TO DO →
In the material below, begin at the line that has "Éclairage de la salle à manger (744, 1353)" and stop after the line that has "Kate Clinton LGBT". Write out every line in that stretch, and scale each coordinate in the answers by 1.75, rounding to whole numbers with halves going up.

(Extracted records)
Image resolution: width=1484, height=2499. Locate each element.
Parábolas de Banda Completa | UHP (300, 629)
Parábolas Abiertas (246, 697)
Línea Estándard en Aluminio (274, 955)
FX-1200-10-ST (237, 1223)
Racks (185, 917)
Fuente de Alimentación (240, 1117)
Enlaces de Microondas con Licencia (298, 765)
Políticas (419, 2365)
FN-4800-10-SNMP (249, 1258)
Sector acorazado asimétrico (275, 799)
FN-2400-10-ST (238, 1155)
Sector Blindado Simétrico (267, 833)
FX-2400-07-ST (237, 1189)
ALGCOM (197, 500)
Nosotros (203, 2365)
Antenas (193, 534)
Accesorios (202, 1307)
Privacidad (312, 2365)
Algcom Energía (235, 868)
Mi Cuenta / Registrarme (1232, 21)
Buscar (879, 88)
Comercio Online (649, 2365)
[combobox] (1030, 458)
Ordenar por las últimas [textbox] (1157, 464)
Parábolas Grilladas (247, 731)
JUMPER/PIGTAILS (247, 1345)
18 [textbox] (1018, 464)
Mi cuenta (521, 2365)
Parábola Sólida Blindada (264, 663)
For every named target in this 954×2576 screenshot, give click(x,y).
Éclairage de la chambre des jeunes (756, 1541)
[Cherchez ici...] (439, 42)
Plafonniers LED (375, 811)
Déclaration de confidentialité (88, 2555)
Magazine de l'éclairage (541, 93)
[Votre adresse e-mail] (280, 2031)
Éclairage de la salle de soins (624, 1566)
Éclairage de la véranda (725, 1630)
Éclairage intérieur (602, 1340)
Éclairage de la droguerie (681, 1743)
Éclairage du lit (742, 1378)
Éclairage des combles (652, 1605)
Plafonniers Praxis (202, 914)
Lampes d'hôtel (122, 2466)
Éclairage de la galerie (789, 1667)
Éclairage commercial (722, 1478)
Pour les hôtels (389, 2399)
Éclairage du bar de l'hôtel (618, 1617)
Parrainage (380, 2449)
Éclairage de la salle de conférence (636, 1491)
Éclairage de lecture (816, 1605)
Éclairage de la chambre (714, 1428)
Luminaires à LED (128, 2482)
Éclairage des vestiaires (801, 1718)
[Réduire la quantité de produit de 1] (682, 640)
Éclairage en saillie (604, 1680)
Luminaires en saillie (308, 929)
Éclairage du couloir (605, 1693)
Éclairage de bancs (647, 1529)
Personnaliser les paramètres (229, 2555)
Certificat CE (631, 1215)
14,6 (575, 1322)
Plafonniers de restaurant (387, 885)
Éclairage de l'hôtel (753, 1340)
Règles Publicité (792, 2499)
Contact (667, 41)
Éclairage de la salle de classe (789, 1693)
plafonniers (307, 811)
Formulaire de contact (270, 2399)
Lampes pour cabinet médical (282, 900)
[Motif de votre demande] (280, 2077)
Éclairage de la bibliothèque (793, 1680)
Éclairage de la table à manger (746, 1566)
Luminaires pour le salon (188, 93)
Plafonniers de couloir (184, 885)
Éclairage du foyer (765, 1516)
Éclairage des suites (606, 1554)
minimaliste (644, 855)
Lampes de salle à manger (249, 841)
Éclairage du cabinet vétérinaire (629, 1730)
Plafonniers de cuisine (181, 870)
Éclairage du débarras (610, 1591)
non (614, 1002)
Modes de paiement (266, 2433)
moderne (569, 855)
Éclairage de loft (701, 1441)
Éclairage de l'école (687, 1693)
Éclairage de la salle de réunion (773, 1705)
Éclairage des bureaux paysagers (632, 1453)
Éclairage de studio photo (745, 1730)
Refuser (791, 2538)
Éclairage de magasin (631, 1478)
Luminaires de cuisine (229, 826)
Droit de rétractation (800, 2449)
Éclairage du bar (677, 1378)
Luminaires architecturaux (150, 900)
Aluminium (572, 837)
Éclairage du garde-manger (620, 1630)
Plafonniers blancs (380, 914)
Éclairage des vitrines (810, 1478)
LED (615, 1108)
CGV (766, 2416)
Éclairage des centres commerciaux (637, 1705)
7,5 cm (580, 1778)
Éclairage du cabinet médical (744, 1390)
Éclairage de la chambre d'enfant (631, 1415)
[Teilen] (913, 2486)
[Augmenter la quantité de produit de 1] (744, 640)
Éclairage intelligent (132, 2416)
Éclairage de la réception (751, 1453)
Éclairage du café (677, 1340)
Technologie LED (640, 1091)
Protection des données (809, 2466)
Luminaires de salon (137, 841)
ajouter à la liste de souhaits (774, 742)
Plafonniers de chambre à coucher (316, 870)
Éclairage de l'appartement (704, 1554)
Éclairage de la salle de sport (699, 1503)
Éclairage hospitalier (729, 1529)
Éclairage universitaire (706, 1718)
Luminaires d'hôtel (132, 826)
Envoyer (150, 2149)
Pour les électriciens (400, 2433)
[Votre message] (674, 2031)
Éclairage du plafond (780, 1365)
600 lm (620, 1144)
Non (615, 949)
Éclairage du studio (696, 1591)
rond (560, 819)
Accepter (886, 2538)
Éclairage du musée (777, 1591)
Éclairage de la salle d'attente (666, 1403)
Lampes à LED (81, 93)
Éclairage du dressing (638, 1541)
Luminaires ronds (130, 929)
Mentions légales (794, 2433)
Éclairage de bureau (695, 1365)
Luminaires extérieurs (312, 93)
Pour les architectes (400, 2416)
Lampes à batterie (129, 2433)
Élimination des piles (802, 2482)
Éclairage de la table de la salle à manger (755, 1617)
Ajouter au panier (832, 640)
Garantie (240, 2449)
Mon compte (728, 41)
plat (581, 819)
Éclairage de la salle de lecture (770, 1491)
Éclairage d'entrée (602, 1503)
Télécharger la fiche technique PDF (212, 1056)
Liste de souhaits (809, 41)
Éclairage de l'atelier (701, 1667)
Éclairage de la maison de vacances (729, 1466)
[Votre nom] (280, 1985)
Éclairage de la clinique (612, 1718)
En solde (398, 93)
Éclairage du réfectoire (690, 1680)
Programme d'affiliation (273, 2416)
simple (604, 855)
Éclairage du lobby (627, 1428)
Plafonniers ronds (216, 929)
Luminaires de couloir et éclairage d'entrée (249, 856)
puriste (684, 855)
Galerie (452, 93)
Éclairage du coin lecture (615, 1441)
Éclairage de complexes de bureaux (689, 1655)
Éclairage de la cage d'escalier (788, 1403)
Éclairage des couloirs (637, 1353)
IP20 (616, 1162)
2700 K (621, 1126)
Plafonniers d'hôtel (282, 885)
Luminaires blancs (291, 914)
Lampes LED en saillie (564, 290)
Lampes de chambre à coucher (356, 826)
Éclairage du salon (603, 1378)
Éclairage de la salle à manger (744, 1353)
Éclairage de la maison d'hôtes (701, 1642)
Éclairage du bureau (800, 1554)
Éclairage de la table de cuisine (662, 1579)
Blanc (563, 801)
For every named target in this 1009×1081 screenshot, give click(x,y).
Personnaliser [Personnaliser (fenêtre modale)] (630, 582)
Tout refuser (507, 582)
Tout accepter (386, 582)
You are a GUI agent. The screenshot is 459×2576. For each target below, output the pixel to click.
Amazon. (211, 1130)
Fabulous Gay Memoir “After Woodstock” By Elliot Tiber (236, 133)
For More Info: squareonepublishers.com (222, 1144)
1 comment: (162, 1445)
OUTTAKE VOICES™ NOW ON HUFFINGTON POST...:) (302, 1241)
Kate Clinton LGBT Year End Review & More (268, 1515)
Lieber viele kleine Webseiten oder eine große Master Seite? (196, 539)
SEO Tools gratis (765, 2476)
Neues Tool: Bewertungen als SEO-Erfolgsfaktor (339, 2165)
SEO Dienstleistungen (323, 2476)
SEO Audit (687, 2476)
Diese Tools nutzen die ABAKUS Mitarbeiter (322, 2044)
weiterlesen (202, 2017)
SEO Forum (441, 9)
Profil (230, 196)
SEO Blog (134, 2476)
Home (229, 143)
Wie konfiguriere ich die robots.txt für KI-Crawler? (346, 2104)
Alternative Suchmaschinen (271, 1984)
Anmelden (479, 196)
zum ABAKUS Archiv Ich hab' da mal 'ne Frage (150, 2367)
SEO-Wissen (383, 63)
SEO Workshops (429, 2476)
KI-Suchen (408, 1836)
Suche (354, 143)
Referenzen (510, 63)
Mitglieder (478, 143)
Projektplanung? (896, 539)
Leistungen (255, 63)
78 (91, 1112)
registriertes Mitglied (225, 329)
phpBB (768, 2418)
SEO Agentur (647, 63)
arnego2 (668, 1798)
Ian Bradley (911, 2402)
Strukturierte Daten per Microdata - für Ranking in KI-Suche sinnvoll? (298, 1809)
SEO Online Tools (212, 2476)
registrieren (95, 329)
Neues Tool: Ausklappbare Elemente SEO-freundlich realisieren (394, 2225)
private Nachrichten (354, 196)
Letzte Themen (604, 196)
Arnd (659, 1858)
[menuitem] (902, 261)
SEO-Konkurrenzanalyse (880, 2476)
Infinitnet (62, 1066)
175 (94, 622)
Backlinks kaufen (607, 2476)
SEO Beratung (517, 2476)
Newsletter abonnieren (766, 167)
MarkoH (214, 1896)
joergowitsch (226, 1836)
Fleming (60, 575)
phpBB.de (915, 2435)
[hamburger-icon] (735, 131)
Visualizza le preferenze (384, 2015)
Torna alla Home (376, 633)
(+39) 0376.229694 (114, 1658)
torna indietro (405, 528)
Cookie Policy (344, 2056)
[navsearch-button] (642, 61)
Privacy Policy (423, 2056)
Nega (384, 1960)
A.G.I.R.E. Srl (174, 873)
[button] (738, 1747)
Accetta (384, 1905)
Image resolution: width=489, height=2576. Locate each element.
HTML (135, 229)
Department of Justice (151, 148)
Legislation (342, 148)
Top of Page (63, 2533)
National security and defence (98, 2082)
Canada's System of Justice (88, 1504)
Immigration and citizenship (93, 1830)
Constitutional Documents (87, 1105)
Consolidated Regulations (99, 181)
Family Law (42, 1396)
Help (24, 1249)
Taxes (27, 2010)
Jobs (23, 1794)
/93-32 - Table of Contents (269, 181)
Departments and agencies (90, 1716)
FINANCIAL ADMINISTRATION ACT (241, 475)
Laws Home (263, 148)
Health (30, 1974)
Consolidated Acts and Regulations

ANSWER TO THIS EXERCISE →
Éclairage de la salle à manger (1302, 2368)
Éclairage de la maison d'hôtes (1227, 2874)
Éclairage du bureau (1400, 2720)
Éclairage de la table de cuisine (1159, 2763)
Blanc (985, 1402)
For every named target in this 1009×1081 screenshot, give click(x,y).
Personnaliser [Personnaliser (fenêtre modale)] (1103, 1019)
Tout refuser (887, 1019)
Tout accepter (676, 1019)
You are a GUI agent. The screenshot is 459×2576. For each target below, output the pixel to click.
Amazon. (369, 1978)
Fabulous Gay Memoir “After Woodstock” By Elliot Tiber (413, 233)
For More Info: squareonepublishers.com (389, 2002)
1 comment: (284, 2529)
OUTTAKE VOICES™ NOW ON HUFFINGTON POST...:) (529, 2172)
Kate Clinton LGBT Year End Review & More (469, 2651)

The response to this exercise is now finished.